Behavior and academic difficulties often associated with AD/HD may be exacerbated by instructional demands that are too high for students’ current level of functioning. Frustration with tasks that are too difficult may increase the likelihood that some children will exhibit negative behaviors. Thus, it is important to assess and adjust academic expectations to match a student’s current skills or instructional level. Curriculum-based measurement (CBM) data may be a helpful tool for teachers to determine the appropriate level of instruction that a child should receive. CBM can also provide information as to areas in which a child might need additional instruction and academic intervention. Instructional modifications and interventions for children may include direct instruction in particular skills that a child is lacking as well as drill and practice activities such as flashcard drills and structured worksheets.

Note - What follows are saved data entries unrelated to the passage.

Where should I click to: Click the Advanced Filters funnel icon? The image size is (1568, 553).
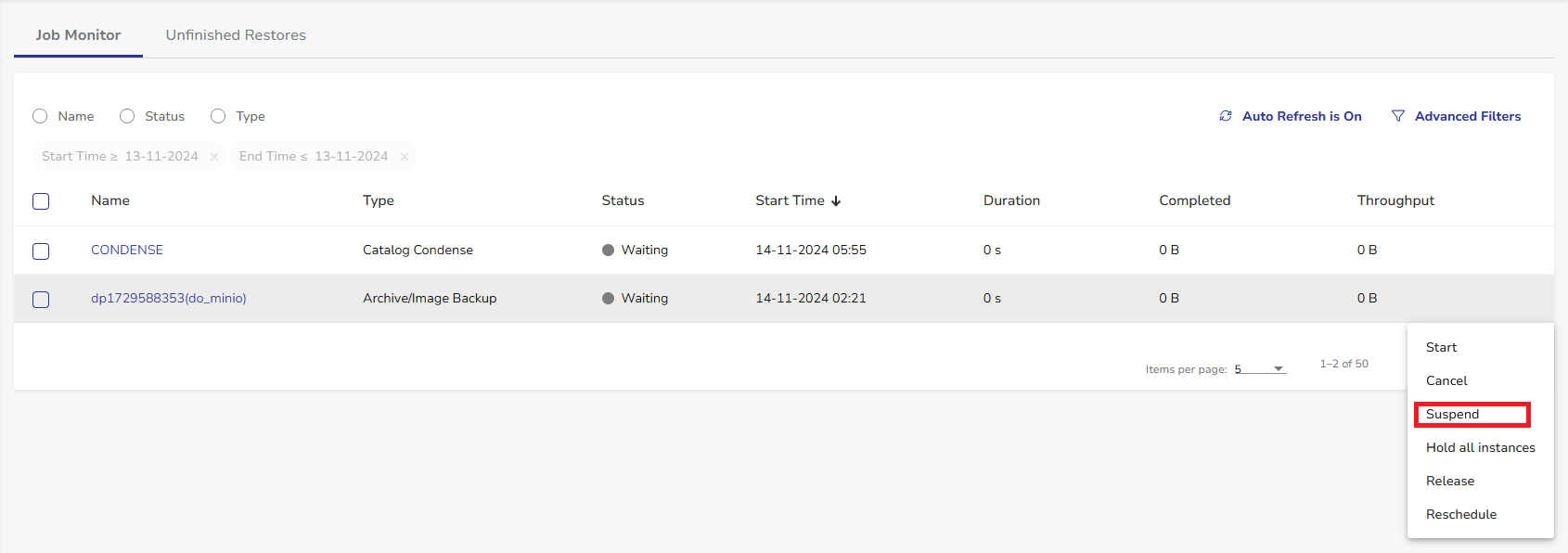point(1398,116)
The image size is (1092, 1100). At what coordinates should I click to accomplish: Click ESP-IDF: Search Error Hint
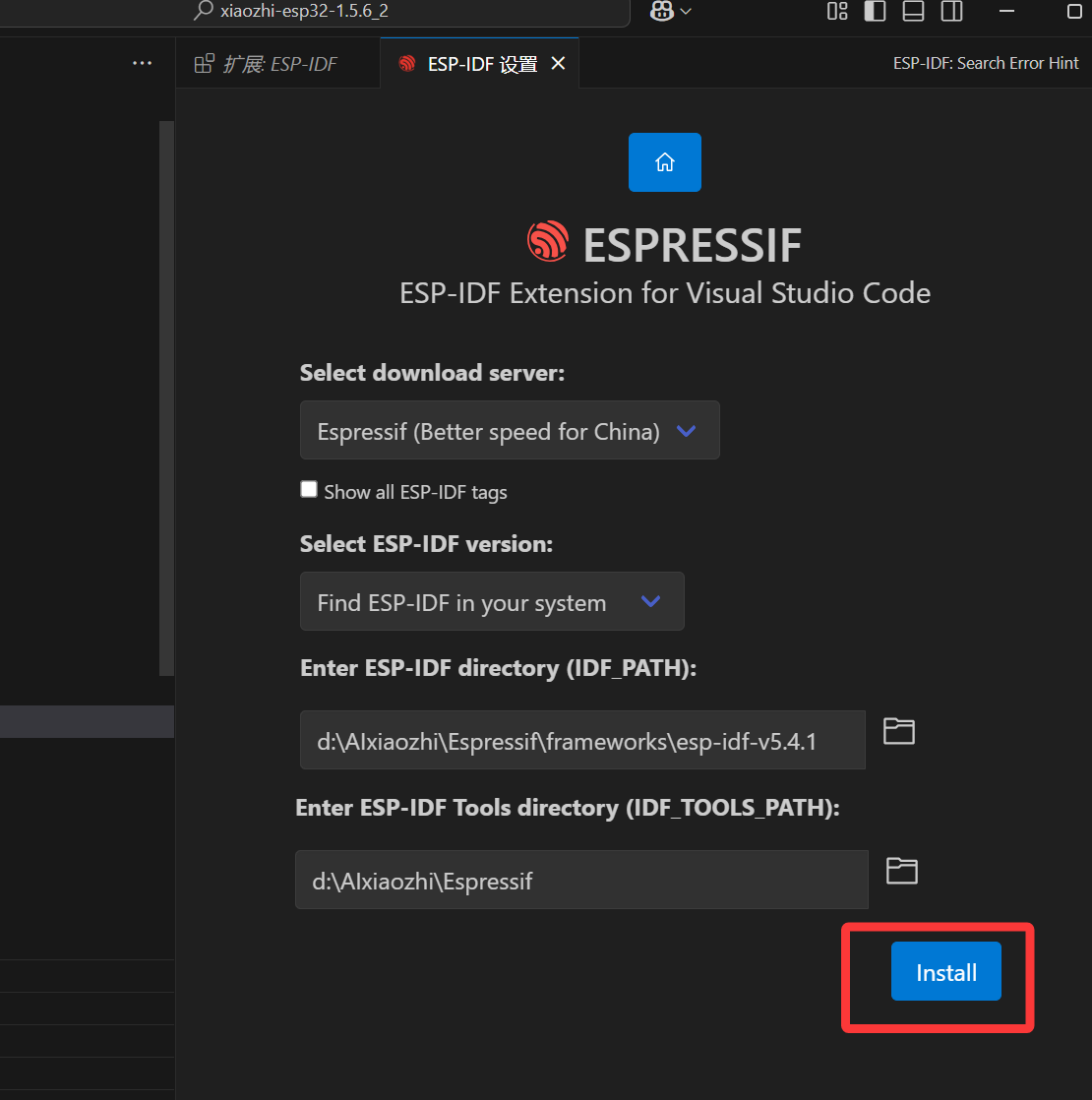[x=986, y=63]
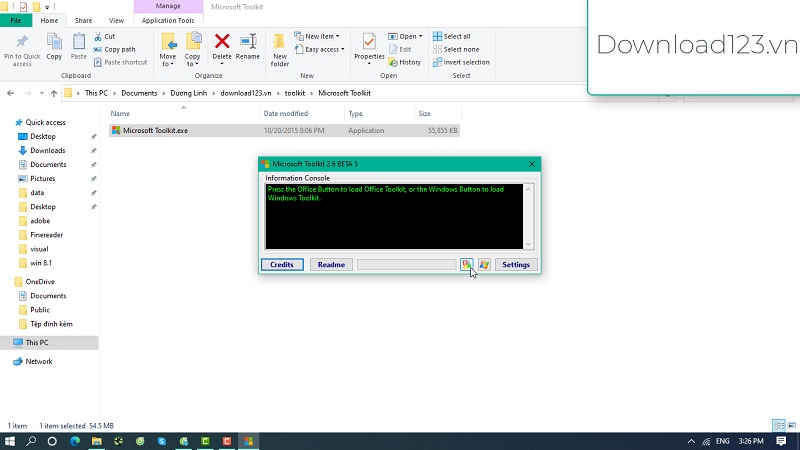800x450 pixels.
Task: Open Properties from the ribbon
Action: click(x=369, y=46)
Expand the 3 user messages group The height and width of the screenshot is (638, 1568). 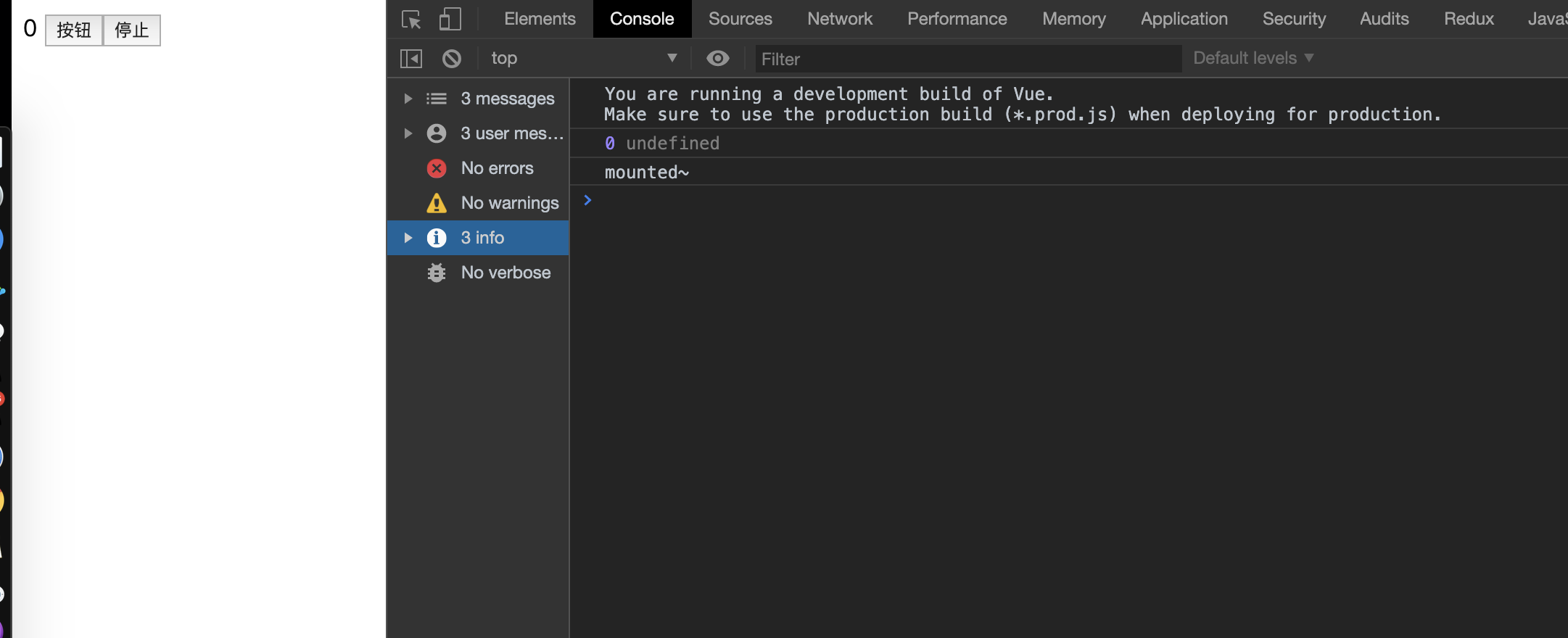point(408,133)
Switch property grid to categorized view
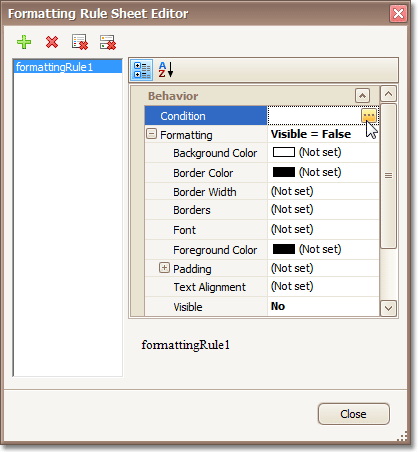The width and height of the screenshot is (418, 452). tap(142, 70)
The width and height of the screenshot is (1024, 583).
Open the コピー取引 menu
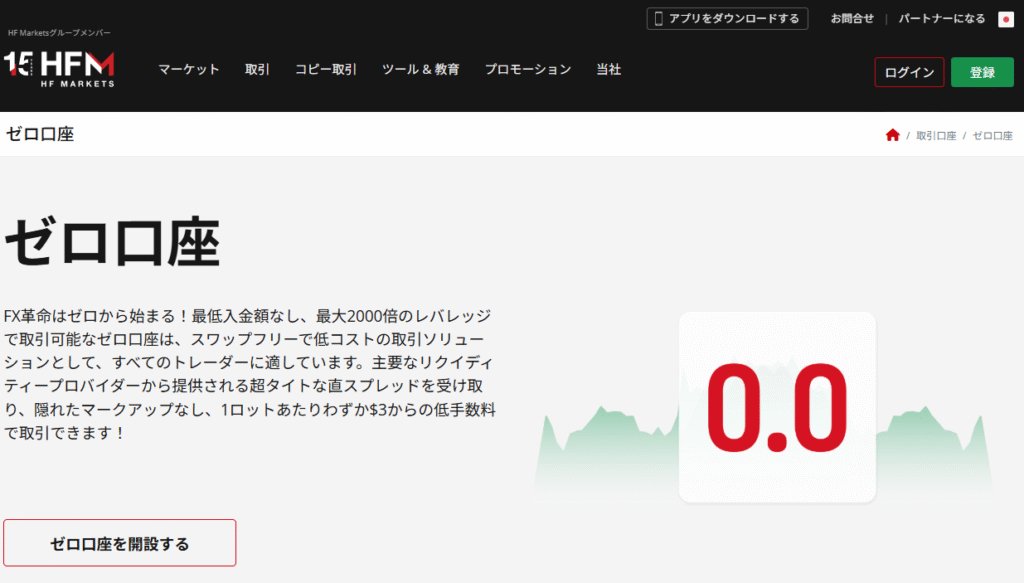pos(325,70)
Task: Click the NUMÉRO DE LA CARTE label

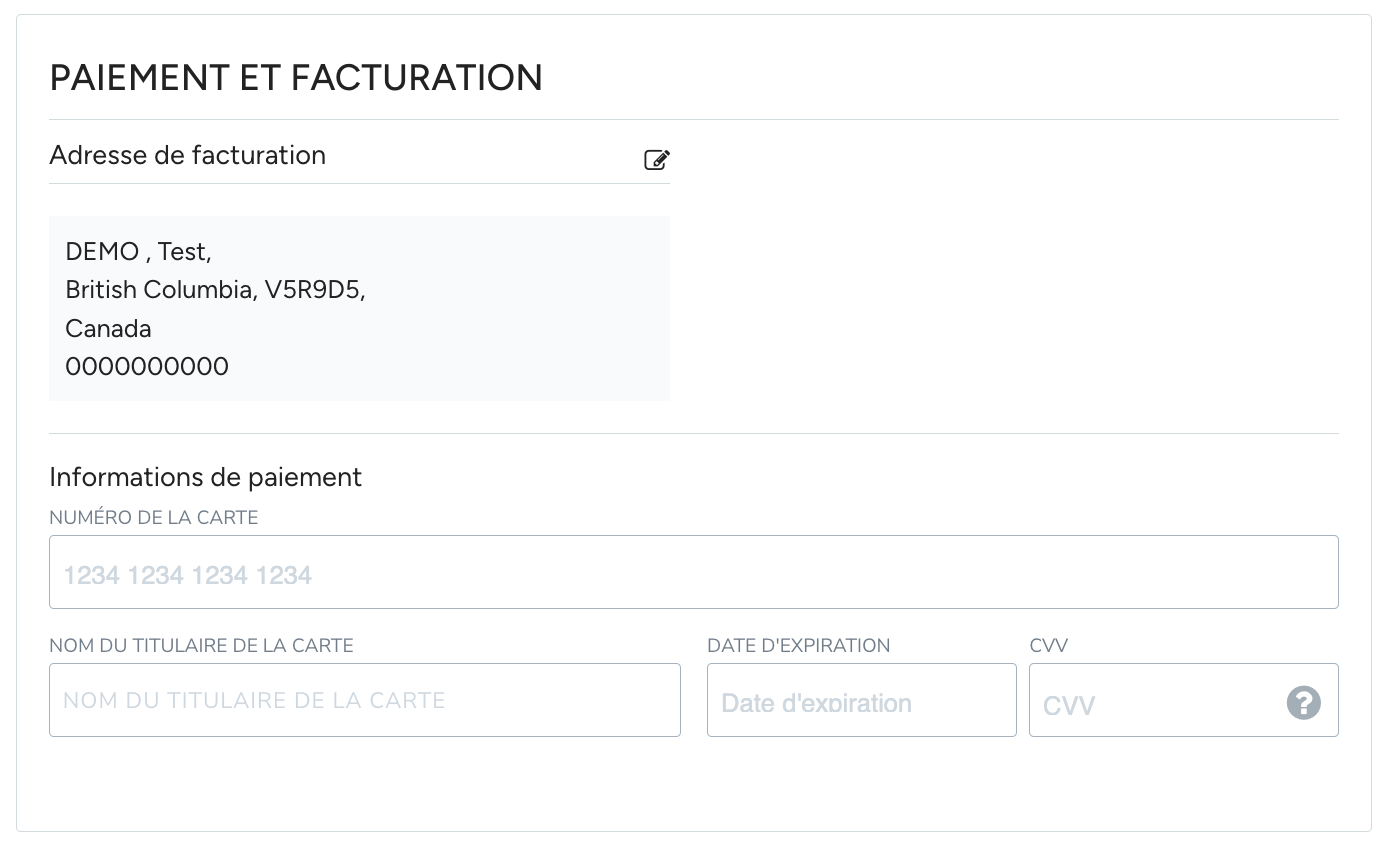Action: 154,518
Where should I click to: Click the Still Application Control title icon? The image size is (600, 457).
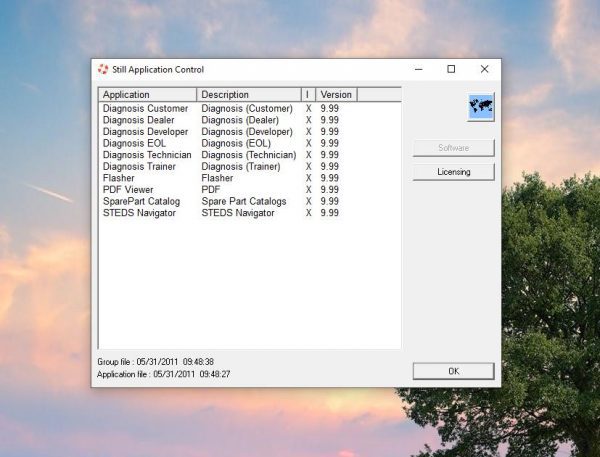pyautogui.click(x=103, y=69)
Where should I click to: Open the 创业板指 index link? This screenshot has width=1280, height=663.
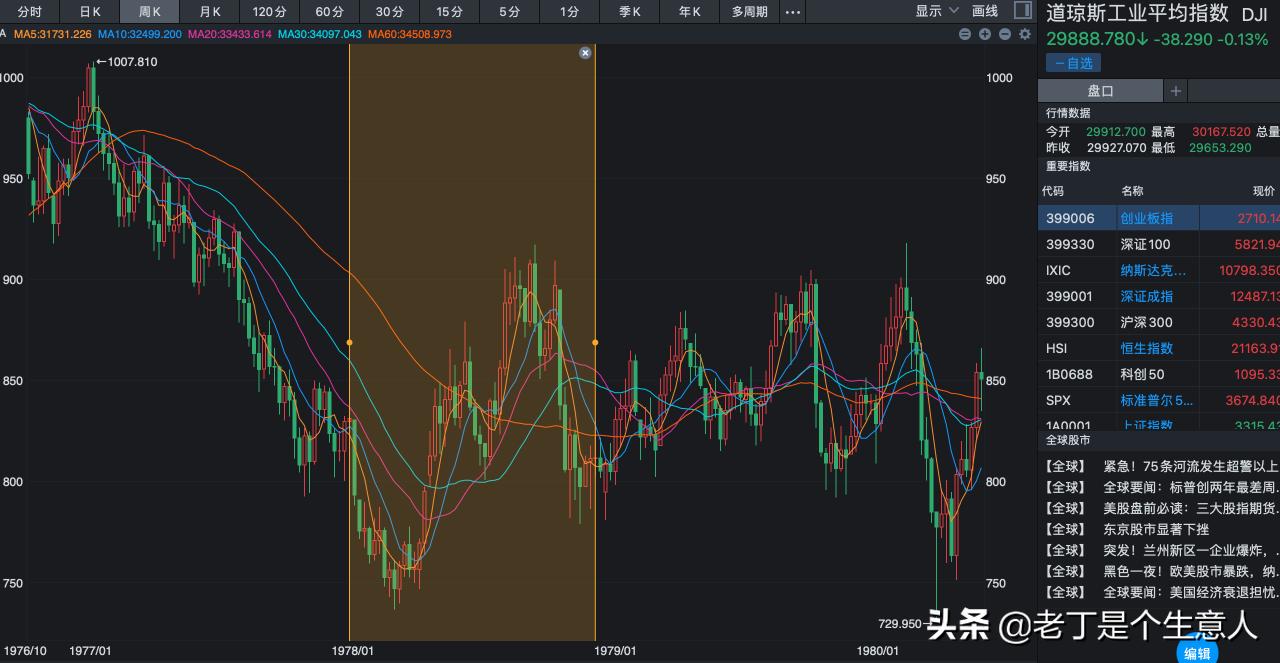pyautogui.click(x=1146, y=218)
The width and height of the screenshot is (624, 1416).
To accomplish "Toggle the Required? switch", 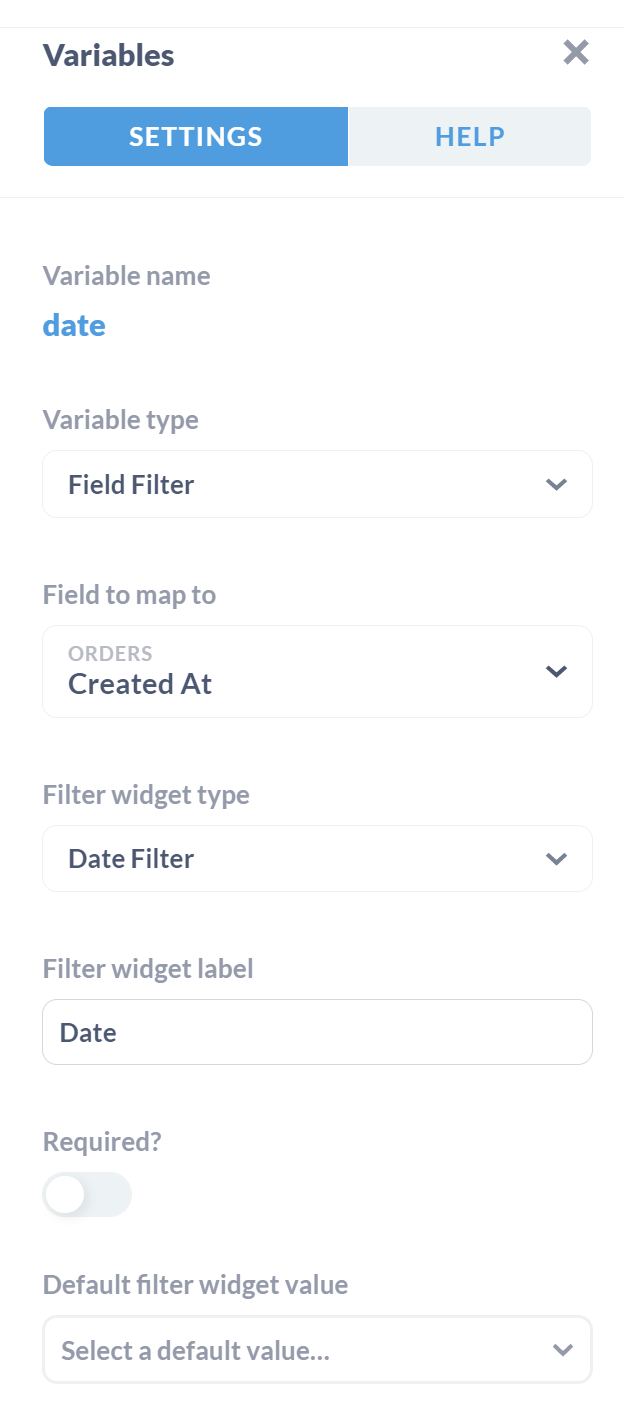I will coord(87,1194).
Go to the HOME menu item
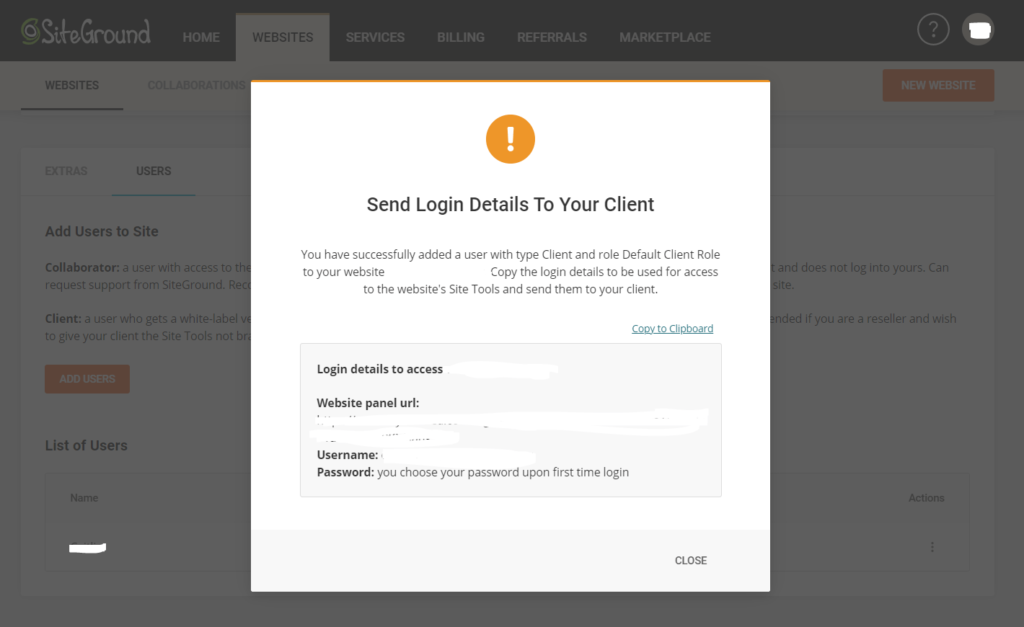 pyautogui.click(x=201, y=37)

Students with attention or behavior difficulties may also benefit from being provided with choices in academic tasks within a particular academic area. For example, students may be provided with a menu of acceptable tasks for a particular subject from which to choose. For this strategy, the teacher offers a menu of tasks that he or she finds acceptable, and the student chooses one to complete during the time allotted. The menu and choice component allows for both the teacher and the student to maintain control over the work completed. Thus, providing choices in academic tasks may increase the student’s work productivity and on-task behavior.

3.2. Peer-Mediated Interventions

Peers working together on an instructional activity can also have a positive impact on the academic engagement and performance of students with AD/HD. In addition, peer tutoring strategies, by targeting academic instruction through peer interaction, are able to address both academic and social skills simultaneously. Because children with AD/HD have often been found to have difficulty in both areas, peermediated strategies can be a particularly useful tool.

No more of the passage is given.